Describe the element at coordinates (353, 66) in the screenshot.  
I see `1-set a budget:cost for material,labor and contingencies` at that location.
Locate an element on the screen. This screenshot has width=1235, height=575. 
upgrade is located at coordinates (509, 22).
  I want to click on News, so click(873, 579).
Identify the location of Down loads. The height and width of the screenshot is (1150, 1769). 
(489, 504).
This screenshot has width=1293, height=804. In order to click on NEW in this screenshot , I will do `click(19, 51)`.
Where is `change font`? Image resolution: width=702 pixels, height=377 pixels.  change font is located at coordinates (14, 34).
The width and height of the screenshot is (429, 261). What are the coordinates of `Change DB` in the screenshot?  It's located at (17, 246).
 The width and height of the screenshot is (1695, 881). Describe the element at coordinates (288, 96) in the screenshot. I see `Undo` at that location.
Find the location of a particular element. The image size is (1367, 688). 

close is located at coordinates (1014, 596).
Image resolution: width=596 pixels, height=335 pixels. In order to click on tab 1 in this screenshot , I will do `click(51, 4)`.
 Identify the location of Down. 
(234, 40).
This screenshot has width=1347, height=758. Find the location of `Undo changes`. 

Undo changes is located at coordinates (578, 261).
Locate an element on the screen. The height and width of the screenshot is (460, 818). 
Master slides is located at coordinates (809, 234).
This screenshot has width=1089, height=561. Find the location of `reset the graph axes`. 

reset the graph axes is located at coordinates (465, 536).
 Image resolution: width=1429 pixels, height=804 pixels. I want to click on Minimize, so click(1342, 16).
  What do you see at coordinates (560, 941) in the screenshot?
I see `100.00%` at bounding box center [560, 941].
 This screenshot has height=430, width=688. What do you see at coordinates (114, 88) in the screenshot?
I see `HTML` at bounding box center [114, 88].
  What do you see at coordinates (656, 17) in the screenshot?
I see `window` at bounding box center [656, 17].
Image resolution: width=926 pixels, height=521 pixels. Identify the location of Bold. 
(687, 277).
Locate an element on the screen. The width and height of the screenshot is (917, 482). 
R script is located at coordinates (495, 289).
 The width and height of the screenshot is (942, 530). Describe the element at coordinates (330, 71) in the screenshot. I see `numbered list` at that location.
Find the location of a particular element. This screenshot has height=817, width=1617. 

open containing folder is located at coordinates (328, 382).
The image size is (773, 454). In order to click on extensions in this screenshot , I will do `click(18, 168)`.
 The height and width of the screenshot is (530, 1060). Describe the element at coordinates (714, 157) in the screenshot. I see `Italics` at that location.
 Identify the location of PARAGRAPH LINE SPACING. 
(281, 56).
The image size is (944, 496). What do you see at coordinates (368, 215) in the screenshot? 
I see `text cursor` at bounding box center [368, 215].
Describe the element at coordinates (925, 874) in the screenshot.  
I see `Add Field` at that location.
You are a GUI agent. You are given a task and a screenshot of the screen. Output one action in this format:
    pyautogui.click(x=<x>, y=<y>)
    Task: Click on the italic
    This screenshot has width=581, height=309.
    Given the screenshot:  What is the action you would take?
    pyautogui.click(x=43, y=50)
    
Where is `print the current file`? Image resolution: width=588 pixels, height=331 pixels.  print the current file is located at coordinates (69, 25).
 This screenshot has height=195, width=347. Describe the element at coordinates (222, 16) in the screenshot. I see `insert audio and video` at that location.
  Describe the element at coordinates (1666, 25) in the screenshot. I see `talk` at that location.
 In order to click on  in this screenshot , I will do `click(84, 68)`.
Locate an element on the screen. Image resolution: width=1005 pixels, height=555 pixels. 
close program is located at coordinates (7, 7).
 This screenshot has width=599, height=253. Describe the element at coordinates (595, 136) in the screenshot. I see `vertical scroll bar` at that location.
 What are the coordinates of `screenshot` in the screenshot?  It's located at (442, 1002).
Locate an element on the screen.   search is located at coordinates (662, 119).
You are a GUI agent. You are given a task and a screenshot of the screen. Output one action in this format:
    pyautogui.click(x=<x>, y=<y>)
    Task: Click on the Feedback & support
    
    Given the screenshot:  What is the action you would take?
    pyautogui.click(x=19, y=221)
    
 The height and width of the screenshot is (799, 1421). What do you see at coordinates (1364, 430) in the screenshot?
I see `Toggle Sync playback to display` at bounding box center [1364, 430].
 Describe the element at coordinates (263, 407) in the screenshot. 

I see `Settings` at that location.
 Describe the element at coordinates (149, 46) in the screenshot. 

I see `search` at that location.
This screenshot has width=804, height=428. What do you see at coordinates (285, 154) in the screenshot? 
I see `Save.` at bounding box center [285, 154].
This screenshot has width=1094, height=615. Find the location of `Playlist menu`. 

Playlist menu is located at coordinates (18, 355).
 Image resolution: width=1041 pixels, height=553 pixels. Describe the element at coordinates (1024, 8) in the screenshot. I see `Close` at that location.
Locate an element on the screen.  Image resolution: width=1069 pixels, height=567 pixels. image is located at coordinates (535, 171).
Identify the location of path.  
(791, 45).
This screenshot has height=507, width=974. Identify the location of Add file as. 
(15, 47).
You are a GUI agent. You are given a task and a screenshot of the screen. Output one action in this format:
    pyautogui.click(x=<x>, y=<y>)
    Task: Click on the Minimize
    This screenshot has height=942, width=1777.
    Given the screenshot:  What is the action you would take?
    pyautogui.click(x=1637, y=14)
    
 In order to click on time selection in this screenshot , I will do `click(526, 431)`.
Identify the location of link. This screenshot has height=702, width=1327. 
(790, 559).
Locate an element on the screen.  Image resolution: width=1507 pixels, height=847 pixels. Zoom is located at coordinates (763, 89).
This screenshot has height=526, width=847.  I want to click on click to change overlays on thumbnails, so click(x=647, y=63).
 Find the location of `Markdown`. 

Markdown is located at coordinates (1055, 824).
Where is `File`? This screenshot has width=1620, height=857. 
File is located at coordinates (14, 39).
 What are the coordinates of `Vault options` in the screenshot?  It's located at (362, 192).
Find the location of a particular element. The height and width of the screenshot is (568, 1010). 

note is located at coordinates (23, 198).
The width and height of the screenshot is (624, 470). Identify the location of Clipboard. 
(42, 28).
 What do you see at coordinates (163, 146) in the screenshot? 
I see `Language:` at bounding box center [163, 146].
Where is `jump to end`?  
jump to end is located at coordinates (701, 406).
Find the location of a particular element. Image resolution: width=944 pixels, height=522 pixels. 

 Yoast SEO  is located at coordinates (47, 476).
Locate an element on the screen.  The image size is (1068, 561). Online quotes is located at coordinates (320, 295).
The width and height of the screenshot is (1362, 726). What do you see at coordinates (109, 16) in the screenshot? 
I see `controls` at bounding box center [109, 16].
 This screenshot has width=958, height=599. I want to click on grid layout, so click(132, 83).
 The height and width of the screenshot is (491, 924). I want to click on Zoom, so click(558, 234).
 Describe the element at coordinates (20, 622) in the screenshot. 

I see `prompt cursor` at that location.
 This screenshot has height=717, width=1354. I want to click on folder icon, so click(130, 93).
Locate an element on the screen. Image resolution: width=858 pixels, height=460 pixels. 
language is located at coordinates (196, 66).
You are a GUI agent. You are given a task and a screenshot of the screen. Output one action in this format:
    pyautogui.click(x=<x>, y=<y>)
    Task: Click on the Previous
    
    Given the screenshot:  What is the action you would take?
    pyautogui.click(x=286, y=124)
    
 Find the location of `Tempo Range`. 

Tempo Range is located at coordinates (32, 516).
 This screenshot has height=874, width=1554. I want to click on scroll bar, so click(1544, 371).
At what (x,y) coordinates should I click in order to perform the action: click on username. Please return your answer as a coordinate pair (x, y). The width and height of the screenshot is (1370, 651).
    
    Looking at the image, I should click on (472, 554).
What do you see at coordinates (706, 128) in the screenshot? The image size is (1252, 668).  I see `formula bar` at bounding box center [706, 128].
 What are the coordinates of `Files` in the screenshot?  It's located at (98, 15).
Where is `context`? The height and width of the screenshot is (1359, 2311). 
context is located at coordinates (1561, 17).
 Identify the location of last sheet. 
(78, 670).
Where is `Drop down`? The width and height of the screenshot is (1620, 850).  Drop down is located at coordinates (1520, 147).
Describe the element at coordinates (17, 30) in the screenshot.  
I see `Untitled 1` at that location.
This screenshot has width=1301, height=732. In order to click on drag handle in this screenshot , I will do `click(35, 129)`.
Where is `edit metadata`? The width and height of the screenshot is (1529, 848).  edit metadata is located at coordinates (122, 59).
———
_Problem_. Please report each line of the entries above that contains the string "Playlist", copied in full. Matching is case-sensitive.

_Reply to the exercise_.
This screenshot has width=1094, height=615. Find the location of `Playlist menu`. 
Playlist menu is located at coordinates (18, 355).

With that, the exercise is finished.